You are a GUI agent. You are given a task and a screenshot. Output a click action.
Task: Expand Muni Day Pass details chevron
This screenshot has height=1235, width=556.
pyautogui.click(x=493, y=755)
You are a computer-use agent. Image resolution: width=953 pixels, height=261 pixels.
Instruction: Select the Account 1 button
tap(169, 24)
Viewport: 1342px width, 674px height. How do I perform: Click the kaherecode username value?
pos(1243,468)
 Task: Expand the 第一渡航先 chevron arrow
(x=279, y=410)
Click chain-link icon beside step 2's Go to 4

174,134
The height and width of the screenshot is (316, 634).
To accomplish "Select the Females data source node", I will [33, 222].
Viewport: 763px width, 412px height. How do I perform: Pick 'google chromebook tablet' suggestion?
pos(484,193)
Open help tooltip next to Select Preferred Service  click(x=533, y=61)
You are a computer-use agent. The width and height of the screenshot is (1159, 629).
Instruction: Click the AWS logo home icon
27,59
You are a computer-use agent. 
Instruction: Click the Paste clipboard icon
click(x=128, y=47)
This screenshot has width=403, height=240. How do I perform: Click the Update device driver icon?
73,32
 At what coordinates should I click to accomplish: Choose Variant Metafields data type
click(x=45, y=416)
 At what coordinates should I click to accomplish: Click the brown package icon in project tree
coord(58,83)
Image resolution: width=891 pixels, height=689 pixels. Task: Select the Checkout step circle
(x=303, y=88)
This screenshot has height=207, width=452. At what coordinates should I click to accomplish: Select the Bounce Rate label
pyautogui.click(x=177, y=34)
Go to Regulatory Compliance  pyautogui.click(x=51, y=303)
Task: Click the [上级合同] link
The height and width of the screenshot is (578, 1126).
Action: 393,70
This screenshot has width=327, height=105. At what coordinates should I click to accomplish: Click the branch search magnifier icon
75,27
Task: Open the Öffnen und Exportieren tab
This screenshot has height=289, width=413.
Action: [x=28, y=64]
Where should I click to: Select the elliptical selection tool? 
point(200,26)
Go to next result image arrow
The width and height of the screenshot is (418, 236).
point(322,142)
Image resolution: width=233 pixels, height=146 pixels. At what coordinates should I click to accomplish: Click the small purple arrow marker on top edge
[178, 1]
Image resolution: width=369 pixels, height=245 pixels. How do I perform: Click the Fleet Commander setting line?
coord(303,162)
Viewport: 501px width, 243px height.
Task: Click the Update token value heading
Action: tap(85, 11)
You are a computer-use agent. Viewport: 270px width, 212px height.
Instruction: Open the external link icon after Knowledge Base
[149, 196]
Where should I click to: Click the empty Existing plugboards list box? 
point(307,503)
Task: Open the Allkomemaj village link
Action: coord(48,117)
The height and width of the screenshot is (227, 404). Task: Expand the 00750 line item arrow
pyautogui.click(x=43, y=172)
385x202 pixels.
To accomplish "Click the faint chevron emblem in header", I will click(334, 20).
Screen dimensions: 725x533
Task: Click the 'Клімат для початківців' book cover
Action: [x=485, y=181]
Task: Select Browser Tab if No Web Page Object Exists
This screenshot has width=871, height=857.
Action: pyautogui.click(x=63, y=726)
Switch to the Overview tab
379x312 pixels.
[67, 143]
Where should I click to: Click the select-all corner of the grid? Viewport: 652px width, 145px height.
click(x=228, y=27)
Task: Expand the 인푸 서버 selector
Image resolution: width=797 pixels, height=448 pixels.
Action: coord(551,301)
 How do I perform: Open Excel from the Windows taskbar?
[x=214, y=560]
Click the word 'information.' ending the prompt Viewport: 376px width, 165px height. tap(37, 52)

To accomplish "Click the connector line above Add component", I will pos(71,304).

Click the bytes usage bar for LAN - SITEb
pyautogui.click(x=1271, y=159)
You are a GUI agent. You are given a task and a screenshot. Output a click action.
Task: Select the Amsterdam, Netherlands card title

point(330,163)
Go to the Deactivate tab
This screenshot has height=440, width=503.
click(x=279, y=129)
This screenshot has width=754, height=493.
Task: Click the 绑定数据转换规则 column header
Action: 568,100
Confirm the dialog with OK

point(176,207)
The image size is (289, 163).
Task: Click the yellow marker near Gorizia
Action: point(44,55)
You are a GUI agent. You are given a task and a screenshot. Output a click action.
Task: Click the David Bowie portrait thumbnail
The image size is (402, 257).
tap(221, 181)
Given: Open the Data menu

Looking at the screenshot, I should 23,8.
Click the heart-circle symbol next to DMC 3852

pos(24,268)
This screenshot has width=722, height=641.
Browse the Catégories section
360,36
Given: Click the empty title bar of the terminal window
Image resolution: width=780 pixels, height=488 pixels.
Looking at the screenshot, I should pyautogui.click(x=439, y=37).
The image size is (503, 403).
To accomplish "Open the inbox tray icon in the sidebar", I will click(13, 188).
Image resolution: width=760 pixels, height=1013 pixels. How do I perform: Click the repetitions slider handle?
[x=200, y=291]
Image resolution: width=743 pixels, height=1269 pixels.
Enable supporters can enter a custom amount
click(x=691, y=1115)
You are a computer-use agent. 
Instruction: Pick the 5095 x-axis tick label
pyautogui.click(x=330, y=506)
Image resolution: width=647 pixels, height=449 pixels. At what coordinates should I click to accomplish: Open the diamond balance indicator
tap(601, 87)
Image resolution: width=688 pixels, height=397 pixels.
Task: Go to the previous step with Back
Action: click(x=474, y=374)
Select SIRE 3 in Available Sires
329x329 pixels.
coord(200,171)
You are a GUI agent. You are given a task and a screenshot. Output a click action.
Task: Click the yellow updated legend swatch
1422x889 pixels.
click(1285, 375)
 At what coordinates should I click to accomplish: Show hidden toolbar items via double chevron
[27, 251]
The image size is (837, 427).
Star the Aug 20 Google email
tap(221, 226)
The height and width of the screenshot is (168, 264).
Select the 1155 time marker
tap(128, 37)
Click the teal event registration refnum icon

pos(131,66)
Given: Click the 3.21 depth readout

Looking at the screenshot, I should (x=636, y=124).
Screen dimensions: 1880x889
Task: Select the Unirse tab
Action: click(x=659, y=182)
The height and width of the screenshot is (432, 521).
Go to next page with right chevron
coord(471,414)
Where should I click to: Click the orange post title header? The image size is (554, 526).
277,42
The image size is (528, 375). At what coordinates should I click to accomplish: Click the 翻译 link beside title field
==========
### Brief
The entries above are to be retyped exactly.

### Your solution
You are a GUI agent. You are given a task and a screenshot. Output a click action.
Task: Expand Muni Day Pass details chevron
This screenshot has height=1235, width=556.
pyautogui.click(x=493, y=755)
You are a computer-use agent. Image resolution: width=953 pixels, height=261 pixels.
Instruction: Select the Account 1 button
tap(169, 24)
Viewport: 1342px width, 674px height. How do I perform: Click the kaherecode username value?
pos(1243,468)
 Task: Expand the 第一渡航先 chevron arrow
(x=279, y=410)
Click chain-link icon beside step 2's Go to 4

174,134
The height and width of the screenshot is (316, 634).
To accomplish "Select the Females data source node", I will [33, 222].
Viewport: 763px width, 412px height. How do I perform: Pick 'google chromebook tablet' suggestion?
pos(484,193)
Open help tooltip next to Select Preferred Service  click(x=533, y=61)
You are a computer-use agent. The width and height of the screenshot is (1159, 629).
Instruction: Click the AWS logo home icon
27,59
You are a computer-use agent. 
Instruction: Click the Paste clipboard icon
click(x=128, y=47)
This screenshot has width=403, height=240. How do I perform: Click the Update device driver icon?
73,32
 At what coordinates should I click to accomplish: Choose Variant Metafields data type
click(x=45, y=416)
 At what coordinates should I click to accomplish: Click the brown package icon in project tree
coord(58,83)
Image resolution: width=891 pixels, height=689 pixels. Task: Select the Checkout step circle
(x=303, y=88)
This screenshot has height=207, width=452. At what coordinates should I click to accomplish: Select the Bounce Rate label
pyautogui.click(x=177, y=34)
Go to Regulatory Compliance  pyautogui.click(x=51, y=303)
Task: Click the [上级合同] link
The height and width of the screenshot is (578, 1126).
Action: 393,70
This screenshot has width=327, height=105. At what coordinates should I click to accomplish: Click the branch search magnifier icon
75,27
Task: Open the Öffnen und Exportieren tab
This screenshot has height=289, width=413.
Action: [x=28, y=64]
Where should I click to: Select the elliptical selection tool? 
point(200,26)
Go to next result image arrow
The width and height of the screenshot is (418, 236).
point(322,142)
Image resolution: width=233 pixels, height=146 pixels. At what coordinates should I click to accomplish: Click the small purple arrow marker on top edge
[178, 1]
Image resolution: width=369 pixels, height=245 pixels. How do I perform: Click the Fleet Commander setting line?
coord(303,162)
Viewport: 501px width, 243px height.
Task: Click the Update token value heading
Action: tap(85, 11)
You are a computer-use agent. Viewport: 270px width, 212px height.
Instruction: Open the external link icon after Knowledge Base
[149, 196]
Where should I click to: Click the empty Existing plugboards list box? 
point(307,503)
Task: Open the Allkomemaj village link
Action: coord(48,117)
The height and width of the screenshot is (227, 404). Task: Expand the 00750 line item arrow
pyautogui.click(x=43, y=172)
385x202 pixels.
To accomplish "Click the faint chevron emblem in header", I will click(334, 20).
Screen dimensions: 725x533
Task: Click the 'Клімат для початківців' book cover
Action: [x=485, y=181]
Task: Select Browser Tab if No Web Page Object Exists
This screenshot has width=871, height=857.
Action: pyautogui.click(x=63, y=726)
Switch to the Overview tab
379x312 pixels.
[67, 143]
Where should I click to: Click the select-all corner of the grid? Viewport: 652px width, 145px height.
click(x=228, y=27)
Task: Expand the 인푸 서버 selector
Image resolution: width=797 pixels, height=448 pixels.
Action: coord(551,301)
 How do I perform: Open Excel from the Windows taskbar?
[x=214, y=560]
Click the word 'information.' ending the prompt Viewport: 376px width, 165px height. tap(37, 52)

To accomplish "Click the connector line above Add component", I will pos(71,304).

Click the bytes usage bar for LAN - SITEb
pyautogui.click(x=1271, y=159)
You are a GUI agent. You are given a task and a screenshot. Output a click action.
Task: Select the Amsterdam, Netherlands card title

point(330,163)
Go to the Deactivate tab
This screenshot has height=440, width=503.
click(x=279, y=129)
This screenshot has width=754, height=493.
Task: Click the 绑定数据转换规则 column header
Action: 568,100
Confirm the dialog with OK

point(176,207)
The image size is (289, 163).
Task: Click the yellow marker near Gorizia
Action: point(44,55)
You are a GUI agent. You are given a task and a screenshot. Output a click action.
Task: Click the David Bowie portrait thumbnail
The image size is (402, 257).
tap(221, 181)
Given: Open the Data menu

Looking at the screenshot, I should 23,8.
Click the heart-circle symbol next to DMC 3852

pos(24,268)
This screenshot has width=722, height=641.
Browse the Catégories section
360,36
Given: Click the empty title bar of the terminal window
Image resolution: width=780 pixels, height=488 pixels.
Looking at the screenshot, I should pyautogui.click(x=439, y=37).
The image size is (503, 403).
To accomplish "Open the inbox tray icon in the sidebar", I will click(13, 188).
Image resolution: width=760 pixels, height=1013 pixels. How do I perform: Click the repetitions slider handle?
[x=200, y=291]
Image resolution: width=743 pixels, height=1269 pixels.
Enable supporters can enter a custom amount
click(x=691, y=1115)
You are a computer-use agent. 
Instruction: Pick the 5095 x-axis tick label
pyautogui.click(x=330, y=506)
Image resolution: width=647 pixels, height=449 pixels. At what coordinates should I click to accomplish: Open the diamond balance indicator
tap(601, 87)
Image resolution: width=688 pixels, height=397 pixels.
Task: Go to the previous step with Back
Action: click(x=474, y=374)
Select SIRE 3 in Available Sires
329x329 pixels.
coord(200,171)
You are a GUI agent. You are given a task and a screenshot. Output a click action.
Task: Click the yellow updated legend swatch
1422x889 pixels.
click(1285, 375)
 At what coordinates should I click to accomplish: Show hidden toolbar items via double chevron
[27, 251]
The image size is (837, 427).
Star the Aug 20 Google email
tap(221, 226)
The height and width of the screenshot is (168, 264).
Select the 1155 time marker
tap(128, 37)
Click the teal event registration refnum icon

pos(131,66)
Given: Click the 3.21 depth readout

Looking at the screenshot, I should (x=636, y=124).
Screen dimensions: 1880x889
Task: Select the Unirse tab
Action: click(x=659, y=182)
The height and width of the screenshot is (432, 521).
Go to next page with right chevron
coord(471,414)
Where should I click to: Click the orange post title header? The image size is (554, 526).
277,42
The image size is (528, 375). At what coordinates should I click to accomplish: Click the 翻译 link beside title field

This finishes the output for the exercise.